Alle Daten fließen in Modelle zur Vorhersage der Klimaentwicklung ein, betont der Vizepräsident der Max-Planck-Gesellschaft (MPG), Ferdi Schüth. Zudem wollen die Forscher wissen, welche Rolle der Regenwald bei der Wolkenbildung spielt. MPG-Projektkoordinator Jürgen Kesselmeier rechnet mit einer ganzen "Palette an Geheimnissen", die mit ATTO gelüftet werden könnten.
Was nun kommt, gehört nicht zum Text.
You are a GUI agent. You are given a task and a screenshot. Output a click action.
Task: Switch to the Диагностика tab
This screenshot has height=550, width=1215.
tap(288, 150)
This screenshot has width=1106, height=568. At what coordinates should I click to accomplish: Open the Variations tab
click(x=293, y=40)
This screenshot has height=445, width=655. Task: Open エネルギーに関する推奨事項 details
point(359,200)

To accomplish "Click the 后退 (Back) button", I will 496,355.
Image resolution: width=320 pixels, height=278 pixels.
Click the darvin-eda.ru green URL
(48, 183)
Deutschland ist seit Jahren einer der größten Finanziers von Regenwald- und Klimaschutzprojekten in Brasilien. Beim Besuch von Kanzlerin Angela Merkel (CDU) ging es vergangene Woche auch um das Thema Regenwald. Staatspräsidentin Dilma Rousseff versprach, dass die Abholzung bis 2030 auf null zurückgefahren werden soll - auch als Signal für den UN-Klimagipfel in Paris, wo im Dezember nach langem Ringen der Abschluss eines Weltklimavertrags gelingen soll.
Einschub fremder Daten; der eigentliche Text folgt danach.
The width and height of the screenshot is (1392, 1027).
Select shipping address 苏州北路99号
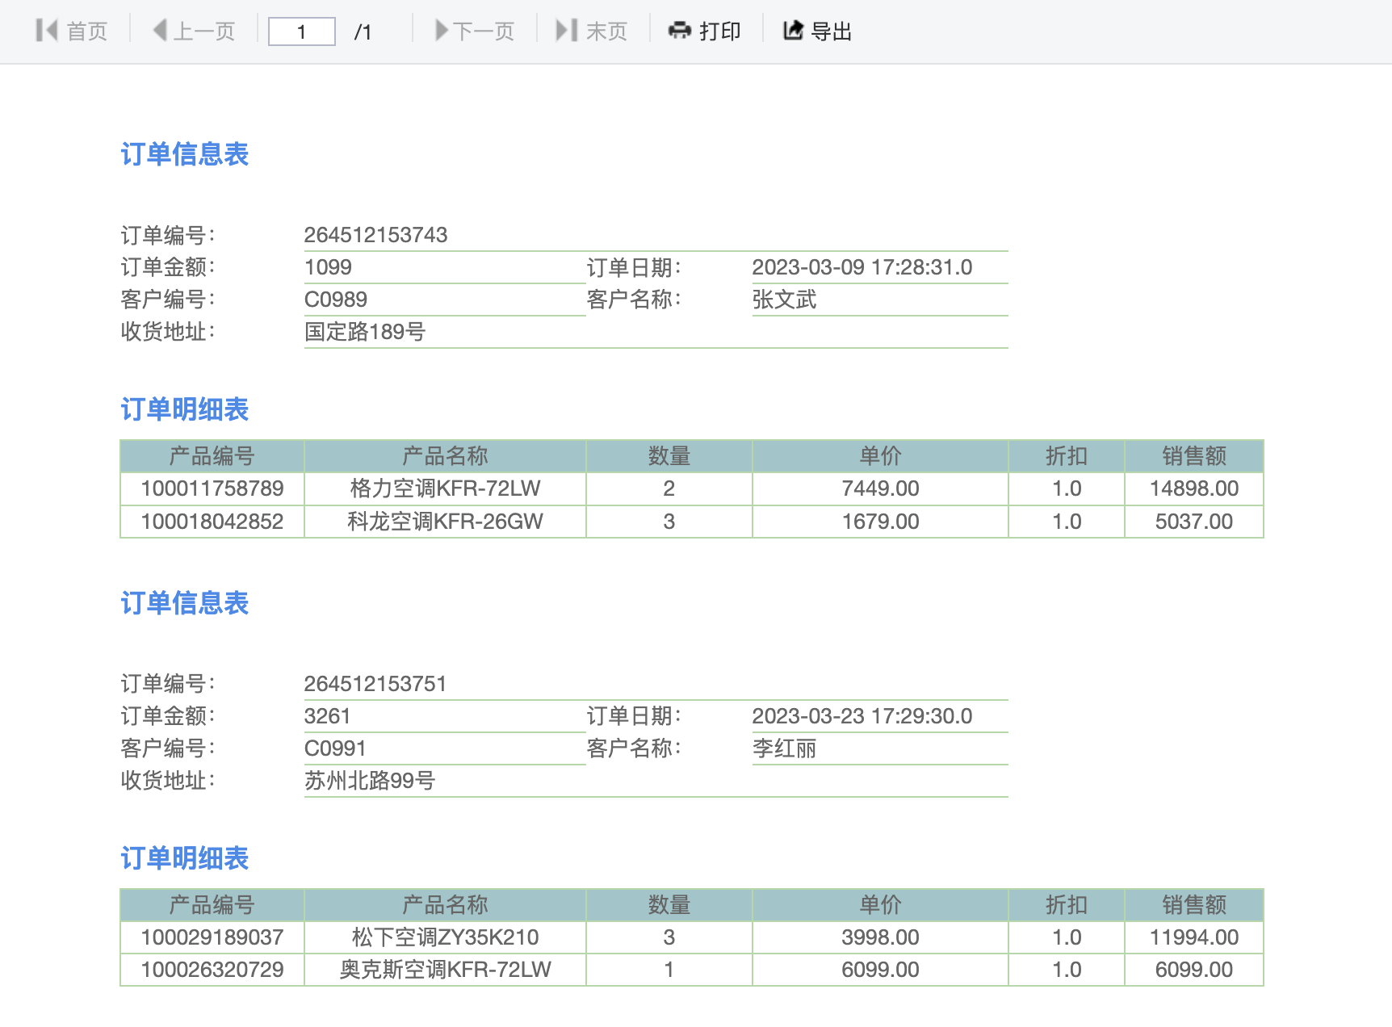coord(369,781)
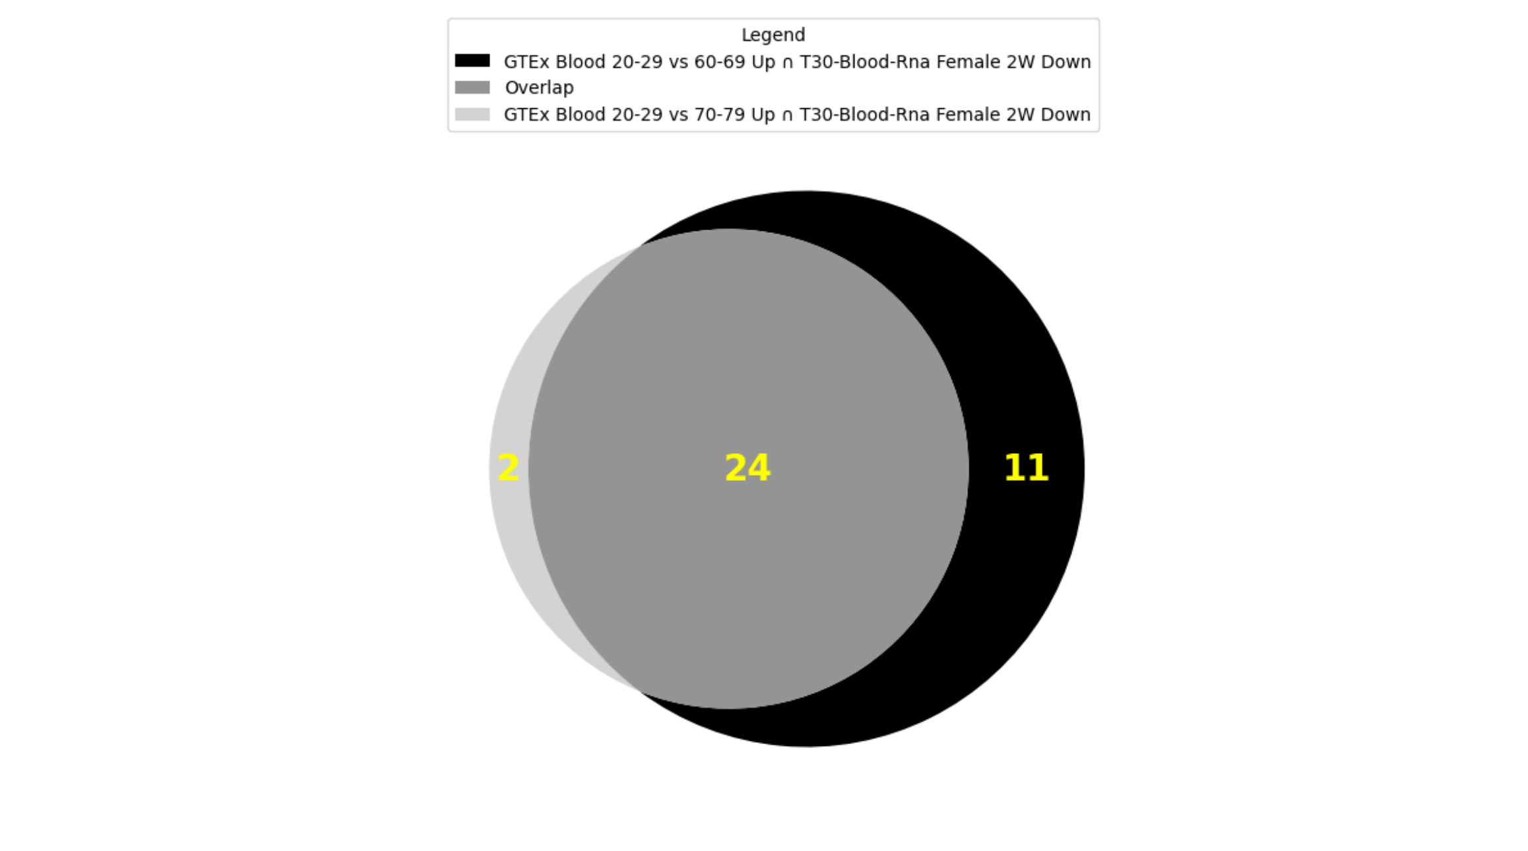
Task: Select GTEx Blood 20-29 vs 70-79 legend item
Action: tap(762, 114)
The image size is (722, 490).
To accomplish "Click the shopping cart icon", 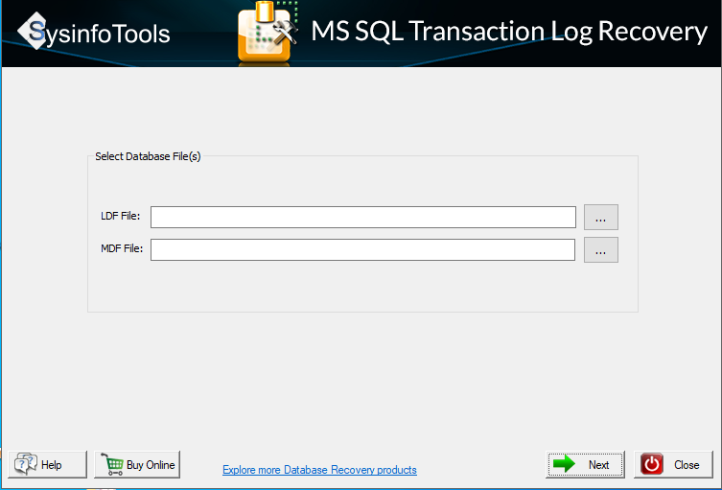I will [111, 465].
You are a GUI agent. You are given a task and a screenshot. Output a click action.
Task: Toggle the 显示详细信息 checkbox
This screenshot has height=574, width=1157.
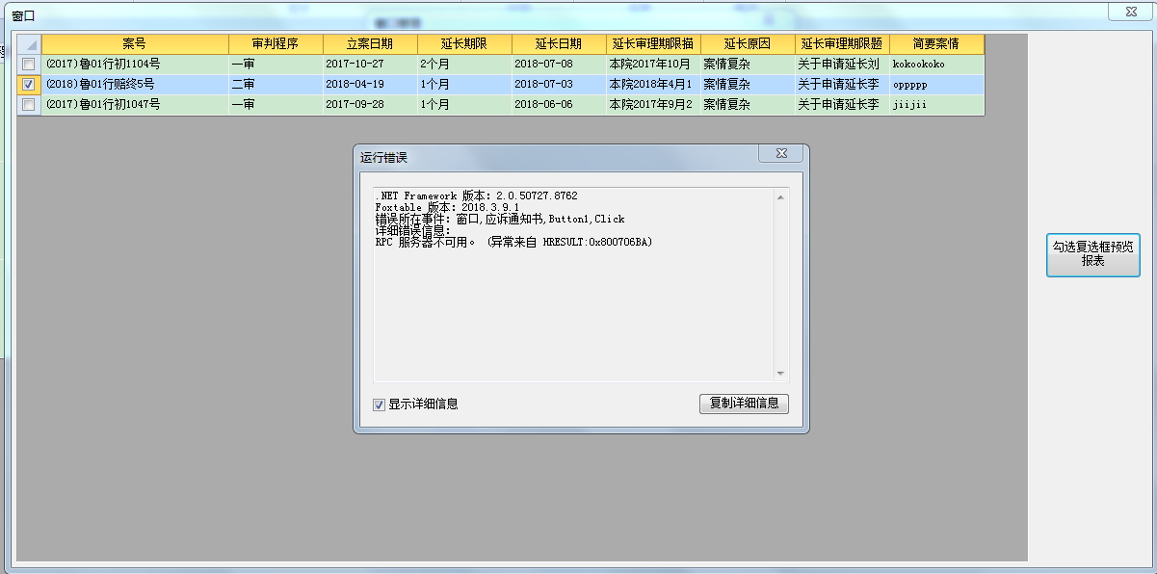[380, 404]
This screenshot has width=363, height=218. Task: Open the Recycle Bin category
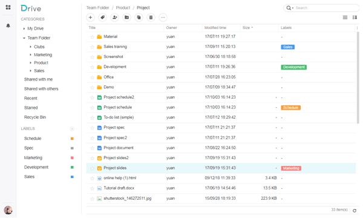(35, 117)
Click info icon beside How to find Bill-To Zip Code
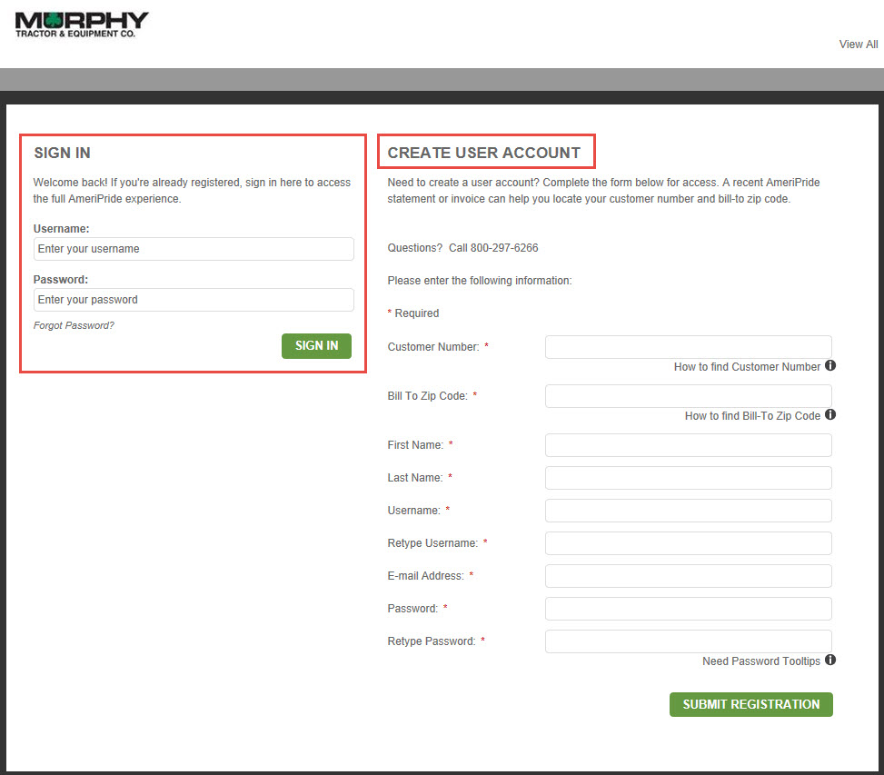 coord(830,415)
Einer der Kipppunkte des Klimasystems

Für Merkel ist Brasilien ein Schlüsselland, um gerade Schwellenländer mitzuziehen bei der dringend notwendigen Reduzierung der Emissionen. Brasilien bezieht über 70 Prozent des Stroms aus Wasserkraftwerken, durch zunehmende Dürren spürt es mögliche Klimaveränderungen stark.

Aber die Umweltstiftung WWF sorgt sich, dass in Brasilien bald wieder mehr Regenwald abgeholzt werden könnte - in der ökonomischen Krise werde versucht, geschützte Amazonas-Regionen dem wirtschaftlichen Profit zu opfern. Rousseff müsse energisch dem Druck der Agrar- und Industrielobby entgegentreten, sagt Alois Vedder, politischer Leiter des WWF Deutschland. Gesetzesinitiativen hätten das Aufbrechen von Waldschutzzonen und geschützter Territorien der indigenen Bevölkerung für Bergbau und Agrarproduktion zum Ziel. Der Amazonasregenwald sei aber einer der Kipppunkte des globalen Klimasystems, warnt Vedder.

Genau diese Punkte sollen dank ATTO besser erforscht werden. Wie dramatisch die Lage scheint, wurde mit dem Temperaturrekord ja gerade wieder bestätigt.